たとえば、30歳男性が3000万の定期生命保険をかけた保険料は以下のようになりました。(出典はライフネット生命、2025年2月現在)

保証期間保険料月々保険料合計
10年間2,704円/月324,480円
20年間3,757円/月901,680円
30年間5,593円/月2,013,480円
60年間20,272円/月 14,595,840円

当然ですが、期間が長くなるほど、必要な保険料が月々も、そしてもちろん総額でも上がっていることがわかります。
住宅の長期保証もまったく同じで、60年という期間のあいだに発生する、さまざまな不具合や修繕を無償、あるいは低価格で行うとなれば、その負担は最終的に誰が負うことになります。多くの場合、保証を受け続けるための条件や、定期点検・メンテナンスの費用が別途必要であるなどの“からくり”が存在し、それらの条件を満たさないと保証が打ち切られます。

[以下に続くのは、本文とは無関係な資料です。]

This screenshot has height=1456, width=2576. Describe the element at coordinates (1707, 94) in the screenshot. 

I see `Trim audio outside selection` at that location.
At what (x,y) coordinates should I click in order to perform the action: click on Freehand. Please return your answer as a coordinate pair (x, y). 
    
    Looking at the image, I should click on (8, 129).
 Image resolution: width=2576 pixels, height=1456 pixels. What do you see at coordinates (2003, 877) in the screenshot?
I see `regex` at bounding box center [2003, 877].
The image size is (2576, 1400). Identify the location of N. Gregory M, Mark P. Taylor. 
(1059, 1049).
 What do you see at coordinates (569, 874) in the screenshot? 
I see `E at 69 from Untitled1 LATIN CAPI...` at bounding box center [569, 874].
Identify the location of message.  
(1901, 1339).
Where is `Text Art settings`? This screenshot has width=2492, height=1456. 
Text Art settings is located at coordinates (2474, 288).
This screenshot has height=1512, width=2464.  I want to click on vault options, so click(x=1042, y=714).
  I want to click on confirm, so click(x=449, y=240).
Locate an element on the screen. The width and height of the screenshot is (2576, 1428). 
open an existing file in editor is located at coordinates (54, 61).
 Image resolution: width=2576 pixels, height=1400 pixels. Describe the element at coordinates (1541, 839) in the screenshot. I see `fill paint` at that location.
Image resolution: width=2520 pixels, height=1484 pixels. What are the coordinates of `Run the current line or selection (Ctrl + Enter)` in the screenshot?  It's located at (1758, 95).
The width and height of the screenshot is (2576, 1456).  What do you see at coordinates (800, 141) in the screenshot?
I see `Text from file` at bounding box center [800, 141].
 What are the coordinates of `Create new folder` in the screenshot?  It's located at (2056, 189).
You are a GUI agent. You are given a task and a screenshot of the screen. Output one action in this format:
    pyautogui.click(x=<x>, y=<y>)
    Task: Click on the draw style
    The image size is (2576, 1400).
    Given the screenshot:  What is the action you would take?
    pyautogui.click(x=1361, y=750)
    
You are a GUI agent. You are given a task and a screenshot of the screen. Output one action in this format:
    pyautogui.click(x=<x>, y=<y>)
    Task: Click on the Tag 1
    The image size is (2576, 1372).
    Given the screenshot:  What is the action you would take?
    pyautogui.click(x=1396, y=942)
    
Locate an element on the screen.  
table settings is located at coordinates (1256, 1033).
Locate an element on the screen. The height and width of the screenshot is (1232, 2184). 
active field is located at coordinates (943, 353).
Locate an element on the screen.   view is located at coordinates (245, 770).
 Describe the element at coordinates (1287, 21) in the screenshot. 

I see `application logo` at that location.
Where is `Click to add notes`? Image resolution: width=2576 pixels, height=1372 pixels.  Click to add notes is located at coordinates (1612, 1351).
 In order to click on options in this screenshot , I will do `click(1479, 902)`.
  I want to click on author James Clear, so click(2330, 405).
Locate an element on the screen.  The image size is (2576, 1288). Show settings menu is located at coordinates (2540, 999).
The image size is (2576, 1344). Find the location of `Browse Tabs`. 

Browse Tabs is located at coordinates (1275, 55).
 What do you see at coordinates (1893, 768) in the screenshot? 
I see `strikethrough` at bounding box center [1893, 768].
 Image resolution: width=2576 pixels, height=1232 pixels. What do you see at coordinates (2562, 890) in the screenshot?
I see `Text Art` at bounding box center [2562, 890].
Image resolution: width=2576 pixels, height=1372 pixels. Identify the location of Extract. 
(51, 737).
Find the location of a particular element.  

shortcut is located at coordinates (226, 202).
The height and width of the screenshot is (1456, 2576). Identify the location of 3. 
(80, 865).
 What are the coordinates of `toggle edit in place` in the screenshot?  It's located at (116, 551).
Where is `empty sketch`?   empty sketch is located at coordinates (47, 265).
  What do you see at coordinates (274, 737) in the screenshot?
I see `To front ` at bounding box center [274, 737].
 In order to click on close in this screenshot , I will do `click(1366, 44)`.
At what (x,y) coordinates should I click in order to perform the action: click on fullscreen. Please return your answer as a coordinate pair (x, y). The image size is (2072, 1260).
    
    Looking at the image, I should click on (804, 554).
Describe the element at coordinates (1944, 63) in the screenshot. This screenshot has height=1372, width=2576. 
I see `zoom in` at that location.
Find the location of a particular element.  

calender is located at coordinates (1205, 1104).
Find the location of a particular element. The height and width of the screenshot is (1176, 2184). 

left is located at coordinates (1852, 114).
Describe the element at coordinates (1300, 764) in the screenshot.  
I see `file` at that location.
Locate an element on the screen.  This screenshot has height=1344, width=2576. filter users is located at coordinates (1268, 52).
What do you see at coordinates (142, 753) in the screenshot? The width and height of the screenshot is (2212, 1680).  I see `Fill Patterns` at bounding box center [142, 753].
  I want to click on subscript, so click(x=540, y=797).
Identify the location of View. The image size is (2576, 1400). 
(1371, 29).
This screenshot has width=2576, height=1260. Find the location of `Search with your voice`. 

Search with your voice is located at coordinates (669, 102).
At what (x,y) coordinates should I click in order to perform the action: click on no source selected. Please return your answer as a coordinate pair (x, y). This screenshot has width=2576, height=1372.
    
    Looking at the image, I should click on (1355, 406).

企業である以上、帳尻は合わせなければいけません。弊社が保証を謳うとするなら、それなりの対価あるいは逃げ道を用意せざるを得ませんし、これはどこの企業でも変わらないはずです。

保証制度自体を忘れてしまうことも

また、“死蔵率”という考え方があるように、住宅の保証においても「いつのまにか保証書がどこかへいってしまった」「定期点検の連絡を見落としていた」といった理由で、保証制度を活用しないままになってしまう方もいます。家電製品の5年保証でさえ、活用しきれないケースが多いのではないでしょうか。
住宅の場合はなおさら保証期間が長いため、条件を満たせないまま打ち切り、あるいは失念してしまうリスクが高まります。長期保証といっても、結局は住む人の意識や、保証の条件への正しい理解が伴わなければ、その恩恵を得られない可能性が高いのです。そのメンテナンスコストは通常非開示であり(将来の工事費であるため当然ですが)結局いくら掛かるかもわかりません。

保証より先に予防できる家づくりへ注力したい

実際には、多くのハウスメーカーや工務店が「定期点検や有償メンテナンスの実施を条件とした延長保証」を設けており、それは保険会社が契約者の保険料によってリスクを分散する仕組みに近いものです。
長期保証を過信せず、生命保険と同じように「どの範囲で・どの程度のリスクを・どのように負担していくのか」を冷静に見極めて頂きたいと思っています、またそのためには予防としての定期的なメンテナンスや点検をしっかり行っていれば、家は想像以上に長く住み続けられます。

もちろん、弊社として住宅機器の保証や瑕疵の10年保証はかかっています。むしろ長期間にわたって長持ちする家を作りたいと心から願って居ますので、別途有償のメンテナンスをしながら、長期間保証し続けることは可能です。

ただし、保証するというからには、リスクの分だけ費用をいただくことは、弊社であったとしてもお願いせざるを得ません。
率直なところ、売るための目移りのよい言葉よりも、技術者として、家が長く持つように、メンテナンスしやすいように作り、また予防方法について、共にお手伝いするという姿勢が、最終的にお施主さんの負担を最小限化できるものと信じています。
そっちの方が会社として格好いいと、思っています。